Counsel should articulate the relevant facts of record, controlling
case law, and/or statutes on point that have led to the conclusion
that the appeal is frivolous.
Santiago, 602 Pa. at 178-79, 978 A.2d at 361. Counsel also must provide
the appellant with a copy of the Anders brief, together with a letter that
advises the appellant of his or her right to “(1) retain new counsel to pursue
the appeal; (2) proceed pro se on appeal; or (3) raise any points that the
appellant deems worthy of the court’s attention in addition to the points raised
by counsel in the Anders brief.” Commonwealth v. Nischan, 928 A.2d 349,
353 (Pa.Super. 2007) (citation omitted). Substantial compliance with the
Anders requirements is sufficient. See id.

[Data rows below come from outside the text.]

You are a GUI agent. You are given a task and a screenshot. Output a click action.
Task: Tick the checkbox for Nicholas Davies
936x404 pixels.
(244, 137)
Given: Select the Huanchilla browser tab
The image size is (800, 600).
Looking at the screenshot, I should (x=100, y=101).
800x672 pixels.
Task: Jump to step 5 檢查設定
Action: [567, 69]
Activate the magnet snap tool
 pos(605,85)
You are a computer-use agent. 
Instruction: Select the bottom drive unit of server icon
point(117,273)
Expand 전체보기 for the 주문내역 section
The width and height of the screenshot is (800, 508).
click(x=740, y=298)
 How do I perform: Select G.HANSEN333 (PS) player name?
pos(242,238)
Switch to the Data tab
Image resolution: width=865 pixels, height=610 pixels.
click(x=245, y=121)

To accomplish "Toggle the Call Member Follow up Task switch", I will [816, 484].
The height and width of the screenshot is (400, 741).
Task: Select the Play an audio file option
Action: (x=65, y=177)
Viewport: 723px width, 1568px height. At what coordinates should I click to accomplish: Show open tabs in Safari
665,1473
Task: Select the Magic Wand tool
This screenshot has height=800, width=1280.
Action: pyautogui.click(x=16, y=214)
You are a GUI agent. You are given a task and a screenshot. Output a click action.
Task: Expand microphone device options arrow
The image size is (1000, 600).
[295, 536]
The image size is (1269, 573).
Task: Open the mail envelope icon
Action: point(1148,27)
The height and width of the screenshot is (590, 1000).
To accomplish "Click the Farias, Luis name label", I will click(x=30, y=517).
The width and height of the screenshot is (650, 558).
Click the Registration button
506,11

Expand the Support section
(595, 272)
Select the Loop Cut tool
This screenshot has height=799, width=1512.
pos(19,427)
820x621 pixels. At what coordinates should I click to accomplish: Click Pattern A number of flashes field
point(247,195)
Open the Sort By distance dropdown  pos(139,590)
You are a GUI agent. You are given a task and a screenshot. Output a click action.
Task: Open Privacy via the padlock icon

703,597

Herein, counsel contemporaneously filed his petition to withdraw as
counsel and Anders brief. His brief and petition substantially comply with the
technical requirements of Anders and Santiago. Moreover, counsel has
provided this Court with a copy of the letter, which he sent to Appellant
advising him of his right to retain new counsel, proceed further with his case
pro se, and raise any points that he deems worthy of this Court’s attention.
See Commonwealth v. Millisock, 873 A.2d 748 (Pa.Super. 2005).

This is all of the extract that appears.